Is Kung Fu Wu-Su for Everbody?

The simple answer: Yes.  In the system I’ve practiced for 44 years, the only restriction is that the practitioner has to be over six years old.  This is because we have discovered over the years that the attention span needs to be further along than what younger children are able to muster.  Preschool children are typically able to focus on one activity of interest to them, filtering out small distractions, for 10-15 minutes at a time and our classes are two-hours long.  Other than this requirement, it is an inclusive system without limitations or shortcomings.  Grandmaster Lee’s training respects all human differences including race, ethnicity, sexual orientation, gender, socioeconomic level, age, ability, religious and political beliefs.  If you are willing to work hard and dream big, Kung Fu Wu-Su is for you.  I like to say that in this system “You are competing only against yourself.  You set yourself a goal, and you achieve it, simple as that.”


Is it Useful?

This is another very common question I get asked.  Here’s how I respond: “I have been studying Wu-Su for over 40 years and during all that time the system has kept me healthy, agile, and given me peace of mind that I am sure I would not have otherwise achieved.  Not only does Kung-Fu Wu-Su improve body reflexes and agility, it also emphasizes the mental and spiritual dimensions of life — what we call Chi-Kung or “health-life.”  Grandmaster Lee’s system extends beyond the physical dimension of self-defense by incorporating meditation, concentration and deep-breathing exercises, all of which are necessary to keep one centered and psychologically supple.”  Suffice it to say that I am a Vietnam combat veteran and I had many issues to resolve when coming home from the war.  Kung-Fu Wu-Su offered me the mindfulness and tranquility I needed to re-establish myself in a non-combative society.


Chi Kung Training

One of the major reasons I have continued to study with the Chinese Kung-Fu Wu-Su Association is because of the ancient practice of Chi-Kung (Qi Gong).  “Chi” refers to the living energy in all things and “Kung” refers to the achievements of long practice.  When taken together, “Chi Kung” describes a relationship between an individual who cultivates the chi and the discipline s/he uses to do so.  Not only is Grandmaster Lee’s system a synthesis of 26 physical styles, he also incorporates this powerful holistic healing/energetic system into his system.
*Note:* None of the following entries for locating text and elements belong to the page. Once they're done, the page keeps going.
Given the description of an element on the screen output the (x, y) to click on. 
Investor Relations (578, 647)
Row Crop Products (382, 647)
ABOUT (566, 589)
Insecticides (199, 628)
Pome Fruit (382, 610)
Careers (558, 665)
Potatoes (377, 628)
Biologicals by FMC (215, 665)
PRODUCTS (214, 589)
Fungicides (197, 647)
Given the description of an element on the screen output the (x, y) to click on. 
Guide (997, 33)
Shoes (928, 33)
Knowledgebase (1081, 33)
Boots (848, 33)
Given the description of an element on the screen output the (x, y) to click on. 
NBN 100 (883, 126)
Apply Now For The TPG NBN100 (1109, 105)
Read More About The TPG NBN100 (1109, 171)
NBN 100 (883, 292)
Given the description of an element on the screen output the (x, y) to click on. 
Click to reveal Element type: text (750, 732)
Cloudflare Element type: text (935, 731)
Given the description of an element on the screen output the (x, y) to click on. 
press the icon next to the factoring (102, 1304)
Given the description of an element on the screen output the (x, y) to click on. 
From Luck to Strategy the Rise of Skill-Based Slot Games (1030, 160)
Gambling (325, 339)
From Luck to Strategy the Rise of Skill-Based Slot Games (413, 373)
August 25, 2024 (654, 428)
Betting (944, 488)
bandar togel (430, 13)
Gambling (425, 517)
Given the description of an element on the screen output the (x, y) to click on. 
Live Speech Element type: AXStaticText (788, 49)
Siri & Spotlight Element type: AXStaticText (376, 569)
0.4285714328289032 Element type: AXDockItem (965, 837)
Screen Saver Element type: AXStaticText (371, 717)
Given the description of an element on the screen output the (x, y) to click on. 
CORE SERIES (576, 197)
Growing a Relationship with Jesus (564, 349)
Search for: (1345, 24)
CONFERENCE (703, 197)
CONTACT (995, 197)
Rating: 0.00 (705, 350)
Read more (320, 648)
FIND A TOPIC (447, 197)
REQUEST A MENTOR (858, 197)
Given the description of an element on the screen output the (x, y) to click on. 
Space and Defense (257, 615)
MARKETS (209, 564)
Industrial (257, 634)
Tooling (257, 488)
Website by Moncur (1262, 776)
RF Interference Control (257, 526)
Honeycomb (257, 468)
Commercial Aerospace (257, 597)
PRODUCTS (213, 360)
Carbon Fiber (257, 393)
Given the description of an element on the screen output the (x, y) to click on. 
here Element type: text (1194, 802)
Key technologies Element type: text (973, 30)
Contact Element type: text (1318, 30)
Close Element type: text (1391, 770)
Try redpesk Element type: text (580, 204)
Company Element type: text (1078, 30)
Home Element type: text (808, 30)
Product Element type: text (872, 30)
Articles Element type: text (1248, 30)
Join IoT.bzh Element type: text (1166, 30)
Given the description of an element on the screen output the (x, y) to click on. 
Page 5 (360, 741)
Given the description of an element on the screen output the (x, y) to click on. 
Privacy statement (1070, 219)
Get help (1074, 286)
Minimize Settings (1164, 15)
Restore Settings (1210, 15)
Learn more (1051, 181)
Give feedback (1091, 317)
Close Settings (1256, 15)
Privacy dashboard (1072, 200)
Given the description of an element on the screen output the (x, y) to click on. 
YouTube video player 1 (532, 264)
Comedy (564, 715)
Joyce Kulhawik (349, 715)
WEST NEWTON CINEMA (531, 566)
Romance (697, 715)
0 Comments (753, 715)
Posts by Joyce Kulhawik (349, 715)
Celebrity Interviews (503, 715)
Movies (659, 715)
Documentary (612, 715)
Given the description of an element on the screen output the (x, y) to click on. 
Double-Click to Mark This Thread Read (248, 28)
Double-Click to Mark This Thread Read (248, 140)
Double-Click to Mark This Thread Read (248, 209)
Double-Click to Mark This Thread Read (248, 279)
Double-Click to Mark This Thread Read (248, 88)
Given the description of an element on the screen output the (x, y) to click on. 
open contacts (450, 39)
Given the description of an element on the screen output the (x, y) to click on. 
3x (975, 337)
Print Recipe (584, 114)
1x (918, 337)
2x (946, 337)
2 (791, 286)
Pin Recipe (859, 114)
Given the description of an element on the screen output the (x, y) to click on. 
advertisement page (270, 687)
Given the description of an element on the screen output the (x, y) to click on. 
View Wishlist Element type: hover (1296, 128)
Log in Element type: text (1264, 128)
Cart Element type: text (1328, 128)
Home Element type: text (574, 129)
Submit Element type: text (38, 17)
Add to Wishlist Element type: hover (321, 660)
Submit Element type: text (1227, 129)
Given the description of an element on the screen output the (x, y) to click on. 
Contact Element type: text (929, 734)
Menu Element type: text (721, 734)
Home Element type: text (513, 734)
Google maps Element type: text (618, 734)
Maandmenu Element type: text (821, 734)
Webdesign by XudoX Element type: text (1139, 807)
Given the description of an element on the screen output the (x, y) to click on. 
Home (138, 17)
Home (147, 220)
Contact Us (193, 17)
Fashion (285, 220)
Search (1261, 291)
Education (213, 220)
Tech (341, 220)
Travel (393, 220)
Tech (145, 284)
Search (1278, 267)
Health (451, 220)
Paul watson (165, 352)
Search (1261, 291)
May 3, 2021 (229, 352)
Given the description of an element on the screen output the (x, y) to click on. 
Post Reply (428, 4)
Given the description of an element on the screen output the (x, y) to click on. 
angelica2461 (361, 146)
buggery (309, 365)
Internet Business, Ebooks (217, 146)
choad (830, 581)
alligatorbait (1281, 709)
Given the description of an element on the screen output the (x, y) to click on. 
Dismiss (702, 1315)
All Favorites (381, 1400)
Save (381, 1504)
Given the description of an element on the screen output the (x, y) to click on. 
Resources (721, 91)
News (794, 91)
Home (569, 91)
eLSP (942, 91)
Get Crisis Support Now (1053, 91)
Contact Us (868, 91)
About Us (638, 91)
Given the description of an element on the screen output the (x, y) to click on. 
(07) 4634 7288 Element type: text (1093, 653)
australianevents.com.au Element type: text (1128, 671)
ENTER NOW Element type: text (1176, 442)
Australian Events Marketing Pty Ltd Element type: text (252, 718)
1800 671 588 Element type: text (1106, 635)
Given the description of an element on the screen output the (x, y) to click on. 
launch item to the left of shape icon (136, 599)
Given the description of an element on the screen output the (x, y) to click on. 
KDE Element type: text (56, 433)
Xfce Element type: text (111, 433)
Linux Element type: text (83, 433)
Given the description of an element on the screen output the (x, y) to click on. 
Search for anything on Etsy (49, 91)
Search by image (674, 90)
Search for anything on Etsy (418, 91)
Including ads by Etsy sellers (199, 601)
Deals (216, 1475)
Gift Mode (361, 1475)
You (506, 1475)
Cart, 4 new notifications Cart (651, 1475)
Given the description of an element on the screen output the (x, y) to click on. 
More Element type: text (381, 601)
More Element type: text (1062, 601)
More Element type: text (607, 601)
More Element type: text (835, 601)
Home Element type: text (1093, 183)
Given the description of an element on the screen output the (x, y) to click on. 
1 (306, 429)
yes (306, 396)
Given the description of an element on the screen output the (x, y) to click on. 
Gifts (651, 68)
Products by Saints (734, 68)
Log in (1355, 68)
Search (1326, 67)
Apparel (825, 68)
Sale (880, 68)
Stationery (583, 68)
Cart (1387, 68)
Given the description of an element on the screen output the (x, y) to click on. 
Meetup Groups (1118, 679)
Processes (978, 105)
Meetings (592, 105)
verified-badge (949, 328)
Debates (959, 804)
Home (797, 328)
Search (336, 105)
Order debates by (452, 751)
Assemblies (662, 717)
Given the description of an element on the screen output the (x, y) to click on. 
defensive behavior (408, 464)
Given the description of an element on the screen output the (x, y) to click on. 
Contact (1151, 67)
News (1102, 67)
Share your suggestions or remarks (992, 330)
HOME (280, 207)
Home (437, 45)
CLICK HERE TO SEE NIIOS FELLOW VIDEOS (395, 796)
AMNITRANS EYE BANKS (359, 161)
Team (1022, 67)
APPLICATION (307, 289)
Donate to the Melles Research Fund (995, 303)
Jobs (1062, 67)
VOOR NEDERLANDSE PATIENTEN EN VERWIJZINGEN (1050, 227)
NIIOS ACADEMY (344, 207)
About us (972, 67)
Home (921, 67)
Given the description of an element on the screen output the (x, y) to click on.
At its core, it is a series of health exercises that combine meditation, breathing and body postures through precise movements intended to strengthen and circulate the inner energy, the “chi,” which is the essence of all life and existence.  When practiced regularly, Chi-Kung leads to better health, vitally, and tranquility.  At its highest levels, as practiced by Grandmaster Lee, it can be used to heal others of injuries and infirmities.

Currently I have reached the level in which I am seeking optimum health-life through Chi-Kung training.  No longer is it about learning another punch or kick the goal.  Now my goal is to maintain the utmost physical, mental, emotional, and spiritual balance through an awareness and appreciation of all things in the universe.